Estimator / objective

FISTA solves the same composite convex objective as ISTA:

\[ \hat\beta(\lambda) \;=\; \arg\min_{\beta\in\mathbb{R}^p}\; \mathcal L(\beta) \;+\; \lambda\lVert\beta\rVert_1 , \qquad \mathcal L(\beta)=\frac{1}{2n}\lVert y-X\beta\rVert_2^2 \;\text{(Gaussian)} , \]

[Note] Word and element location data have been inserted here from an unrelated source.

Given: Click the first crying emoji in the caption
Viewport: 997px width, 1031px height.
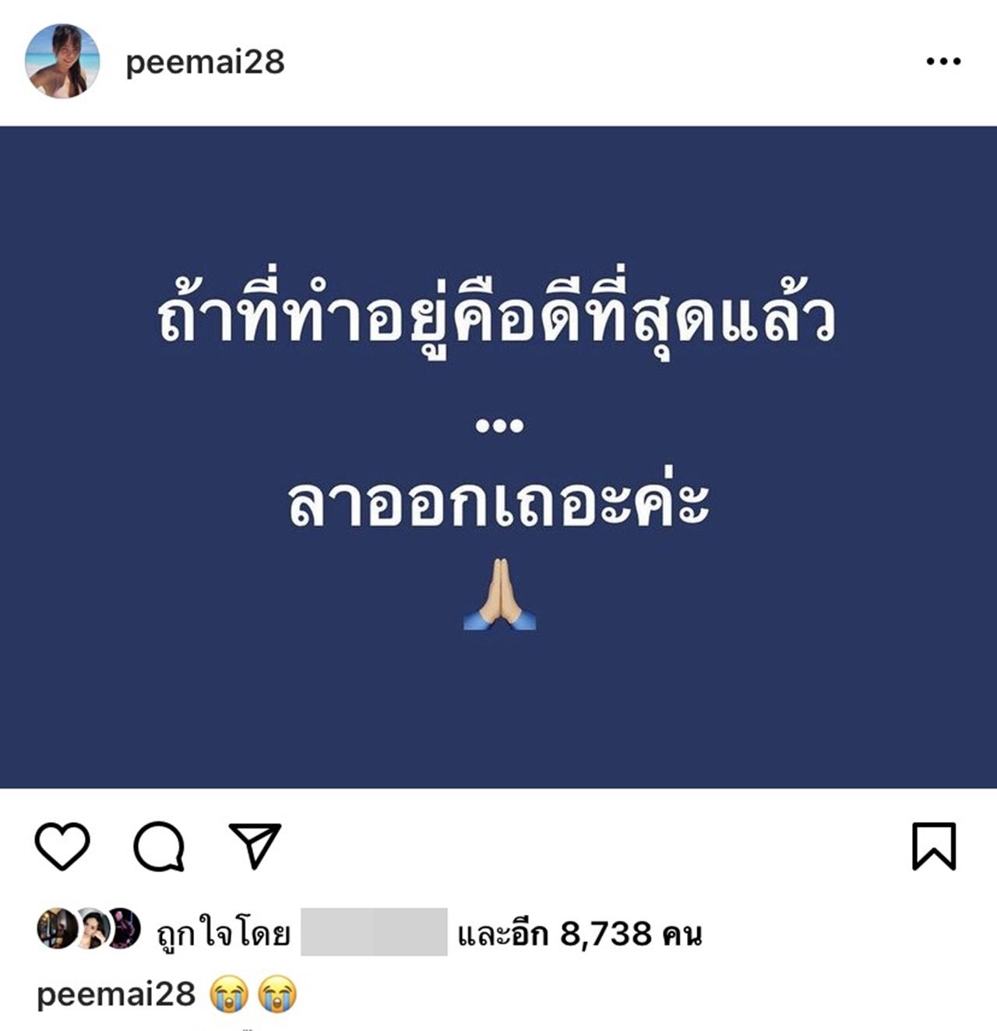Looking at the screenshot, I should (x=228, y=994).
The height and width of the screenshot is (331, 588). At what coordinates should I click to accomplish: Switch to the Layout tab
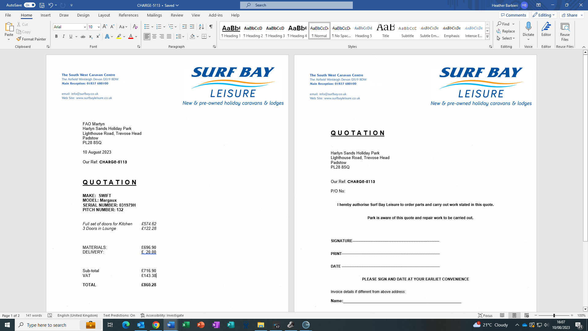point(104,15)
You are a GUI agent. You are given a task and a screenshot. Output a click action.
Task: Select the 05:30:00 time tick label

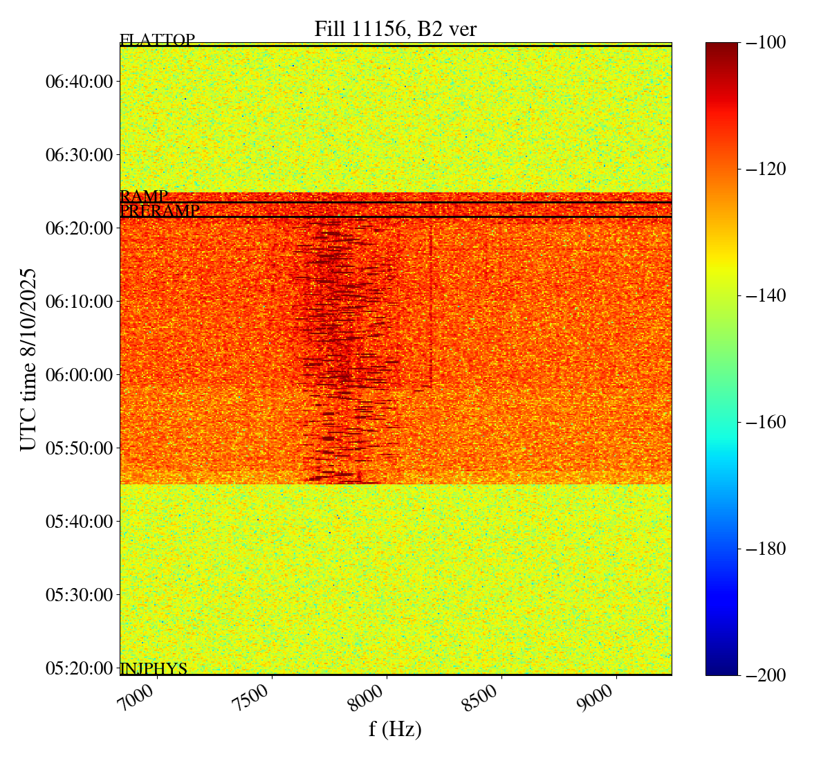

but converges faster. For a general GLM \(\mathcal L\) is the mean negative log-likelihood.

Algorithm

Accelerated proximal gradient (Beck & Teboulle 2009). Apply the proximal-gradient step at an extrapolated point \(y^{(k)}\) that carries Nesterov momentum, using a fixed step \(s=1/L_\nabla\). Initialize \(\beta^{(0)}=\beta^{(-1)}\), \(t_1=1\). The exact recursion is

\[ \beta^{(k+1)} = \operatorname{prox}_{s\lambda\lVert\cdot\rVert_1}\!\Big(y^{(k+1)} - s\,\nabla\mathcal L(y^{(k+1)})\Big), $$ $$ t_{k+1} = \frac{1+\sqrt{1+4t_k^2}}{2}, \qquad y^{(k+1)} = \beta^{(k)} + \frac{t_k - 1}{t_{k+1}}\big(\beta^{(k)} - \beta^{(k-1)}\big). \]
Input: X, y, λ, gradient ∇L, step s = 1/L_∇, init β^(0)
β^(-1) = β^(0);  y^(1) = β^(0);  t_1 = 1
for k = 1, 2, ... until convergence:
    v        = y^(k) - s * ∇L(y^(k))            # gradient step at extrapolated point
    β^(k)    = Soft(v, s * λ)                    # prox: soft-threshold componentwise
    t_{k+1}  = (1 + sqrt(1 + 4 t_k^2)) / 2       # momentum weight
    y^(k+1)  = β^(k) + ((t_k - 1)/t_{k+1}) (β^(k) - β^(k-1))   # extrapolation
return β̂
  • The momentum term \(\tfrac{t_k-1}{t_{k+1}}\to 1\) as \(k\to\infty\), adding a vanishing fraction of the previous step's direction — this is what lifts the rate from \(O(1/k)\) to \(O(1/k^2)\).
  • Backtracking variant. When \(L_\nabla\) is unknown, search \(s_k\leftarrow\eta s_k\) until the majorization inequality holds at \(y^{(k)}\), and use \(s_k\) in both the prox level and the \(t\)-update; convergence guarantees are preserved.
  • Stopping. Relative change in objective or iterate below tolerance.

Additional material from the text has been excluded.